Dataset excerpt
'''
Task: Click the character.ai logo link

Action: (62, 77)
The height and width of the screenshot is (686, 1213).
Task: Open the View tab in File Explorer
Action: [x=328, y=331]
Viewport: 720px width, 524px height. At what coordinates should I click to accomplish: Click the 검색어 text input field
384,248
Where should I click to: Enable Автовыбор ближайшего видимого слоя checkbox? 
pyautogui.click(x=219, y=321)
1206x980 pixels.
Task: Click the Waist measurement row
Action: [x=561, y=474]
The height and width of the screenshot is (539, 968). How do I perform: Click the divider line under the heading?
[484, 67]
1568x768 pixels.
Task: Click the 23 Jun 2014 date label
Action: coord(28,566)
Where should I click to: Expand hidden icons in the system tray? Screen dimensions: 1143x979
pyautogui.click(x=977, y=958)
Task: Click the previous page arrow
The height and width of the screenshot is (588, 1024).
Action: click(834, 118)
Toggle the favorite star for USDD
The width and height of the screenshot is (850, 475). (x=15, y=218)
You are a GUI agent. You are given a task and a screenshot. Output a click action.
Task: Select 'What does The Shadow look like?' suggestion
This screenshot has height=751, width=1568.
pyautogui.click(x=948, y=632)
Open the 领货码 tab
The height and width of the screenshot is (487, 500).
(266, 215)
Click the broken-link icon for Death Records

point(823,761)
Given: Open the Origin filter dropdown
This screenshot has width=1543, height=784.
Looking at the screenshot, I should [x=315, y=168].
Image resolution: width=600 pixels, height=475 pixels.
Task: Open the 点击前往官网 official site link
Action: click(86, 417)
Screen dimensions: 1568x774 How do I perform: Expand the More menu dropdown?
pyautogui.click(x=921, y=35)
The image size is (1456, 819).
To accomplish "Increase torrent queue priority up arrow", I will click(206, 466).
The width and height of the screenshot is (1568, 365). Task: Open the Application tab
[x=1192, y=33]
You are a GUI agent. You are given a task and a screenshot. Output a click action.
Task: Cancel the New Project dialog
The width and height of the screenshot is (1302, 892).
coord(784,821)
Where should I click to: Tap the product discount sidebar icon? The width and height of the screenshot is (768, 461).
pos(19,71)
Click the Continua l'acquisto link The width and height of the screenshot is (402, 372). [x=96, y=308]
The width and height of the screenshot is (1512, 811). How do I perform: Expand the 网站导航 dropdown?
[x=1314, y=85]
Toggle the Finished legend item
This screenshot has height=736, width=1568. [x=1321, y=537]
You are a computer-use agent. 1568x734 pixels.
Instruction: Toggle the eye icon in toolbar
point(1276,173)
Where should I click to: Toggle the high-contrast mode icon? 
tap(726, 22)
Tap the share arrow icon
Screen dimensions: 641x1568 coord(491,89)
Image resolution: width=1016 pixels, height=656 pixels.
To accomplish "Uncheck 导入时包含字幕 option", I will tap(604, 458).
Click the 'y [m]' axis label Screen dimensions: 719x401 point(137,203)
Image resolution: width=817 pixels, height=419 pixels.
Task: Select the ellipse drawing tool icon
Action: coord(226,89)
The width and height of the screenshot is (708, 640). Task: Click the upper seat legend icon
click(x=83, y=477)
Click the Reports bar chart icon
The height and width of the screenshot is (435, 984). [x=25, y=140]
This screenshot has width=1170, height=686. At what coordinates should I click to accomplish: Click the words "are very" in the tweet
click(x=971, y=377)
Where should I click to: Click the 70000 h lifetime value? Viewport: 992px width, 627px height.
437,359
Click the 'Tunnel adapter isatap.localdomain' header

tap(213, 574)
'''
### EXERCISE INSTRUCTIONS:
Please copy all of the data above line for line, keeping every character as it appears.

### EXERCISE ANSWER:
Task: Click the character.ai logo link

Action: (62, 77)
The height and width of the screenshot is (686, 1213).
Task: Open the View tab in File Explorer
Action: [x=328, y=331]
Viewport: 720px width, 524px height. At what coordinates should I click to accomplish: Click the 검색어 text input field
384,248
Where should I click to: Enable Автовыбор ближайшего видимого слоя checkbox? 
pyautogui.click(x=219, y=321)
1206x980 pixels.
Task: Click the Waist measurement row
Action: [x=561, y=474]
The height and width of the screenshot is (539, 968). How do I perform: Click the divider line under the heading?
[484, 67]
1568x768 pixels.
Task: Click the 23 Jun 2014 date label
Action: coord(28,566)
Where should I click to: Expand hidden icons in the system tray? Screen dimensions: 1143x979
pyautogui.click(x=977, y=958)
Task: Click the previous page arrow
The height and width of the screenshot is (588, 1024).
Action: click(834, 118)
Toggle the favorite star for USDD
The width and height of the screenshot is (850, 475). (x=15, y=218)
You are a GUI agent. You are given a task and a screenshot. Output a click action.
Task: Select 'What does The Shadow look like?' suggestion
This screenshot has height=751, width=1568.
pyautogui.click(x=948, y=632)
Open the 领货码 tab
The height and width of the screenshot is (487, 500).
(266, 215)
Click the broken-link icon for Death Records

point(823,761)
Given: Open the Origin filter dropdown
This screenshot has width=1543, height=784.
Looking at the screenshot, I should [x=315, y=168].
Image resolution: width=600 pixels, height=475 pixels.
Task: Open the 点击前往官网 official site link
Action: click(86, 417)
Screen dimensions: 1568x774 How do I perform: Expand the More menu dropdown?
pyautogui.click(x=921, y=35)
The image size is (1456, 819).
To accomplish "Increase torrent queue priority up arrow", I will click(206, 466).
The width and height of the screenshot is (1568, 365). Task: Open the Application tab
[x=1192, y=33]
You are a GUI agent. You are given a task and a screenshot. Output a click action.
Task: Cancel the New Project dialog
The width and height of the screenshot is (1302, 892).
coord(784,821)
Where should I click to: Tap the product discount sidebar icon? The width and height of the screenshot is (768, 461).
pos(19,71)
Click the Continua l'acquisto link The width and height of the screenshot is (402, 372). [x=96, y=308]
The width and height of the screenshot is (1512, 811). How do I perform: Expand the 网站导航 dropdown?
[x=1314, y=85]
Toggle the Finished legend item
This screenshot has height=736, width=1568. [x=1321, y=537]
You are a computer-use agent. 1568x734 pixels.
Instruction: Toggle the eye icon in toolbar
point(1276,173)
Where should I click to: Toggle the high-contrast mode icon? 
tap(726, 22)
Tap the share arrow icon
Screen dimensions: 641x1568 coord(491,89)
Image resolution: width=1016 pixels, height=656 pixels.
To accomplish "Uncheck 导入时包含字幕 option", I will tap(604, 458).
Click the 'y [m]' axis label Screen dimensions: 719x401 point(137,203)
Image resolution: width=817 pixels, height=419 pixels.
Task: Select the ellipse drawing tool icon
Action: coord(226,89)
The width and height of the screenshot is (708, 640). Task: Click the upper seat legend icon
click(x=83, y=477)
Click the Reports bar chart icon
The height and width of the screenshot is (435, 984). [x=25, y=140]
This screenshot has width=1170, height=686. At what coordinates should I click to accomplish: Click the words "are very" in the tweet
click(x=971, y=377)
Where should I click to: Click the 70000 h lifetime value? Viewport: 992px width, 627px height.
437,359
Click the 'Tunnel adapter isatap.localdomain' header

tap(213, 574)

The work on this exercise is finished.